詳しくは佛教大学通信教育課程の公式サイトを確認してください。
明星大学 通信教育部
東京都日野市に本部を置く明星大学は、通信教育部で中学校・高等学校の数学教員免許取得に対応しています。在籍者数が多く、学習サポートが充実している点が特徴です。スクーリングは東京を中心に実施されており、対面で指導を受けることができます。
玉川大学 通信教育部
東京都町田市にある玉川大学は、教員養成に定評のある大学です。通信教育部でも数学の教員免許取得に対応しており、毎年多数の教員採用試験合格者を輩出しています。教育学部で培われた質の高い教員養成カリキュラムが通信課程でも提供されています。
北海道情報大学 通信教育部
北海道情報大学は、IT・情報系に強い大学ですが、通信教育部で数学の高等学校教諭一種免許状の取得にも対応しています。すでに教員免許を持っている方が数学の免許を追加取得する場合は、最短半年・スクーリングなしで取得できる可能性があります。
詳しくは北海道情報大学通信教育部の教職課程ページを確認してください。
帝京平成大学 通信教育課程
帝京平成大学の通信教育課程でも、数学の教員免許取得に対応しています。大学院レベルの専修免許状を目指すことも可能です。

数学教員免許の取得に必要な科目と学習内容
数学の教員免許を取得するには、教職に関する科目に加えて、以下のような教科専門科目を履修する必要があります。
主な履修科目
- 代数学:群論、環論、体論などの抽象代数学
- 幾何学:ユークリッド幾何、位相幾何学の基礎
- 解析学:微分積分学、微分方程式、複素解析
- 確率論・統計学:確率分布、統計的推定・検定の基礎
- コンピュータ:プログラミングの基礎、数値計算
- 数学科教育法:数学の授業設計、教材研究、模擬授業
大学レベルの数学は高校数学とはレベルが大きく異なり、抽象的な概念や証明が中心となります。高校数学が得意だった方でも、大学数学の学習には一定の覚悟と努力が必要です。
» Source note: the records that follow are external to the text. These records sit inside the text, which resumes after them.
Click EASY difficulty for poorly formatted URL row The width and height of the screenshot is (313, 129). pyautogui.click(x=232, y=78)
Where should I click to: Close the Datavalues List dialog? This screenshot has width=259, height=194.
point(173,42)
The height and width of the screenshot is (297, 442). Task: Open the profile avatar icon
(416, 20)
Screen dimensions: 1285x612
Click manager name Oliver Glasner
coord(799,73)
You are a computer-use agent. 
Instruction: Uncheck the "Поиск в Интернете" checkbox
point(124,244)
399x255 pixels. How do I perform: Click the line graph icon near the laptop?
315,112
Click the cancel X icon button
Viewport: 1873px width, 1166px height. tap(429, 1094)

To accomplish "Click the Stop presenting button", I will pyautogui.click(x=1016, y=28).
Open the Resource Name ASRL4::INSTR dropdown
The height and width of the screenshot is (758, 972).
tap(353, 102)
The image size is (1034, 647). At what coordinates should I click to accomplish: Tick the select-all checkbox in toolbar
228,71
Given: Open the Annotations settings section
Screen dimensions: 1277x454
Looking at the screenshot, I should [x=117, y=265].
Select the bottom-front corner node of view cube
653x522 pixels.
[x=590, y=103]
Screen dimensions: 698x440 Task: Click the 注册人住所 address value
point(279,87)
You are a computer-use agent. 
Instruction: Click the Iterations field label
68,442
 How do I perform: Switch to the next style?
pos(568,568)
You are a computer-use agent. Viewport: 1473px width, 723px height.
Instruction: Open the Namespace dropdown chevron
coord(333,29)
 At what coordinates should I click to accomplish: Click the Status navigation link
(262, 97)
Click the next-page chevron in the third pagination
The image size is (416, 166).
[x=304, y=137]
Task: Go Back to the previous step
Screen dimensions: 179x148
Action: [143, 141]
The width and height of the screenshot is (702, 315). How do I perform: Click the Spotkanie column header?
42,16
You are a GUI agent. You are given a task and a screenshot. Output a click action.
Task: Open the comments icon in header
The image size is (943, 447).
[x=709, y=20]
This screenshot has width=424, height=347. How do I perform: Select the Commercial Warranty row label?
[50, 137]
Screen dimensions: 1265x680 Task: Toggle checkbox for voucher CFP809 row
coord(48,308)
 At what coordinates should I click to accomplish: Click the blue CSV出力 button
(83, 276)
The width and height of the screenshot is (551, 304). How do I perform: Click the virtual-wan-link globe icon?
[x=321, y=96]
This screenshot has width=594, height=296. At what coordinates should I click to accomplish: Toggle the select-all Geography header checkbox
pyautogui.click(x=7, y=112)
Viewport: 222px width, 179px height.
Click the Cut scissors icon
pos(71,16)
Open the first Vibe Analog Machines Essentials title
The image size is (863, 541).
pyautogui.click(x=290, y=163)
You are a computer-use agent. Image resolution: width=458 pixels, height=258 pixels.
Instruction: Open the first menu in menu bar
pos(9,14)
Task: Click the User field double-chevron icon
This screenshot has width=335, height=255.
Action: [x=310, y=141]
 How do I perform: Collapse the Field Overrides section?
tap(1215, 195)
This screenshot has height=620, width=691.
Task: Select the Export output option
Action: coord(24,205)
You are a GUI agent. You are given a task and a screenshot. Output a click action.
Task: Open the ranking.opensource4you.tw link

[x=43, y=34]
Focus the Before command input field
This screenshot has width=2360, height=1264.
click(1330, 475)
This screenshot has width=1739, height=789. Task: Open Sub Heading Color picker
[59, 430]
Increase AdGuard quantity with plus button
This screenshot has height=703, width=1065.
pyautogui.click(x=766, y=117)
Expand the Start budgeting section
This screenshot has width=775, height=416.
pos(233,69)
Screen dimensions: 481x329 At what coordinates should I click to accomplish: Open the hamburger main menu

数学の専門科目は、テキスト学習だけでは理解が難しい場合があります。スクーリングで対面指導を受けたり、参考書を複数用意したりして、理解を深める工夫が大切です。通信制ならではの自学自習が求められる科目です。
取得までの流れ
入学から免許取得まで
- 入学形態の選択:1年次入学(最短4年)、3年次編入(最短2年)、科目等履修生(必要科目のみ)から選ぶ
- テキスト学習とレポート作成:自宅で教科書を読み、レポートを作成して提出する。合格するまで再提出が必要
- スクーリング参加:一部科目は対面授業(スクーリング)への参加が必須
- 単位修得試験:レポート合格後、科目ごとの試験に合格して単位を取得
- 教育実習:中学校免許は3〜4週間、高校免許は2〜3週間の教育実習が必要
- 卒業・免許申請:すべての要件を満たして卒業後、教育委員会に免許を申請
費用と期間の目安
- 正科生1年次入学:4年間で総額約70万〜100万円
- 3年次編入:2年間で総額約40万〜60万円
- 科目等履修生(別教科免許保持者):約15万〜30万円、期間は半年〜1年
- スクーリング交通費・宿泊費、教育実習関連費用は別途
通学制の理学部や教育学部と比較すると、学費は大幅に抑えられます。ただし、数学科目のスクーリングは必修となる場合が多いため、スクーリング費用も含めて予算を組んでおきましょう。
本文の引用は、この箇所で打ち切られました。